A few months ago, presented with the knowledge that life wasn’t going to be what I’d planned, I wanted to check out, close the book. But now, it’s like suddenly I’ve found a few more pages. And it feels like, against all likelihood, the last chapter might be the best one of all. The last chapter, in fact, might be something great.

Even though she can’t remember his name and thinks of him only as Young Guy most of the time.


Fifteen months later, Eve begins working as the cook/cleaner at Rosalind House. Her life has recently fallen apart, and she’s trying to hold it together as best she can for her young daughter.

I wish there were a handbook for parenting daughters whose whole world had been turned upside down in the past few months. A girl who had been having trouble at school and who, in time, would have to come to terms with the fact that her father wasn’t the man she thought he was. Then I realise I don’t need a handbook, because I already know what it would say.

She has a lot going on in her life, but she still sees the signs of something between Anna and Luke, despite their advanced deterioration, despite not being able to create new memories, despite being kept away from one another.

‘If I had dementia,’ I say, ‘or any kind of disease, I’d want the person I loved within arm’s reach as much as possible.’
Angus gives me a quizzical look. ‘I didn’t say they were in love?’
‘But it’s possible, isn’t it?’
‘I guess. But even if they loved each other once, they can’t really love each other now, can they? How can you love someone you don’t remember?’
I shrug, because I have no idea.

And she’s becoming more and more aware of the fact that life is short and you never know when it’s going to be taken from you.

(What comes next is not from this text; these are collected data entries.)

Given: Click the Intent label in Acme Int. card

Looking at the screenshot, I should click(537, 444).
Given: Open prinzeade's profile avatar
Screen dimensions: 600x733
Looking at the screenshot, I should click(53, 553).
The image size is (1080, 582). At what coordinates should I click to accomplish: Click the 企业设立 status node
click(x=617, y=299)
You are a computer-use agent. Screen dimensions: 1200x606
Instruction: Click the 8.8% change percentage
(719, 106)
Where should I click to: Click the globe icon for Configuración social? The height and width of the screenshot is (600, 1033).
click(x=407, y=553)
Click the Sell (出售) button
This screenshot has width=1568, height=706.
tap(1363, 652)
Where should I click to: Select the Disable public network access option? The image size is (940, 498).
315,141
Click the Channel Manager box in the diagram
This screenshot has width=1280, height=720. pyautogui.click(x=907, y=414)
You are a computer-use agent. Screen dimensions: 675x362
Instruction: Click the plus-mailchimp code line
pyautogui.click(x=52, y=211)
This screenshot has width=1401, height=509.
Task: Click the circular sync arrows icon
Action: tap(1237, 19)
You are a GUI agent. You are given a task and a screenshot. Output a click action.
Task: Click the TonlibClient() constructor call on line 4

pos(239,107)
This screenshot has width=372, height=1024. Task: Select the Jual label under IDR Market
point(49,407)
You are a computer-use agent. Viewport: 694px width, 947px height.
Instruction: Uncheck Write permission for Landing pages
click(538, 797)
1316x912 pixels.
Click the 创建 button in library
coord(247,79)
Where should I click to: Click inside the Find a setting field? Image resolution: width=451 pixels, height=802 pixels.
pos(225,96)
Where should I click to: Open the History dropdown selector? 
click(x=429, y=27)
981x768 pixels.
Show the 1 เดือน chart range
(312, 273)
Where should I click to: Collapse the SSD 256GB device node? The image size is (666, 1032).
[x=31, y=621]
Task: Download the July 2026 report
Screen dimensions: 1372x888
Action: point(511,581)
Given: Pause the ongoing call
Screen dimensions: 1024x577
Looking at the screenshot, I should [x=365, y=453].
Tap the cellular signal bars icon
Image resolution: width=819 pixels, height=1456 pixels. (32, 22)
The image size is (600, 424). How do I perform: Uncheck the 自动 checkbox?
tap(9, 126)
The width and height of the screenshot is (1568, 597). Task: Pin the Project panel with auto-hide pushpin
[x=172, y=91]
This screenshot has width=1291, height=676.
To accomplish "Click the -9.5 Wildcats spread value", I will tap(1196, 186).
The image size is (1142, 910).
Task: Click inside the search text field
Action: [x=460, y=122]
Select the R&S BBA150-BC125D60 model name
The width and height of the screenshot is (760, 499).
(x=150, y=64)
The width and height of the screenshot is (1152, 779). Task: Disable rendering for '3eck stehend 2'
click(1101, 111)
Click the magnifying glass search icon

I think I may be treading on thin ice, but I have to ask. ‘Any regrets?’
He frowns at me, less annoyed, more curious. And I find myself holding my breath. ‘When you get to my age,’ he says, his face softening, ‘you don’t waste time with regrets. In the end, you just remember the moments of joy. When all is said and done, those are the things we keep.’
And just like that, I let go the breath I’d been holding.


The Things We Keep deals with some pretty serious issues, and some tricky moral questions, but manages to not be too heavy at the same time. On the one hand, this means the book is a little lighter on feelings than this reader expected, but on the other hand it does stop the reader from being too bogged down in a hopeless situation, with no way out, and no possibility for happiness. This, combined with a few feel-good moments, makes for a good holiday read with more substance.

The spelling in this title was a little inconsistent, with realise, humour, favourite, colour, and various others all appearing in their UK English variation, alongside mom, check, and other US English spellings. That aside, Hepworth delivers this story in a seamless style that convinces you it’s all real. As Anna deteriorates, so does the writing in her chapters. As her memory gets worse, the reader is witness to it, as though we ourselves are people in her life watching her forget things.

She brings up questions like, at what point should a person’s right to decide be taken away from them, and can you really define love according to a strict set of rules?

This is a story about true love, untroubled by the inability to remember the little details. It’s about moving on from loss, and learning to live again. And it’s about living your life while you can, living it to the fullest, so that when you’re no longer around, someone else will remember that you were.

I never had a good answer to Mom’s question. ‘If I don’t remember, will I have been here at all?’ But maybe her questions was flawed. Maybe it doesn’t matter what you remember. Maybe if someone else remembers and speaks your name, you were here.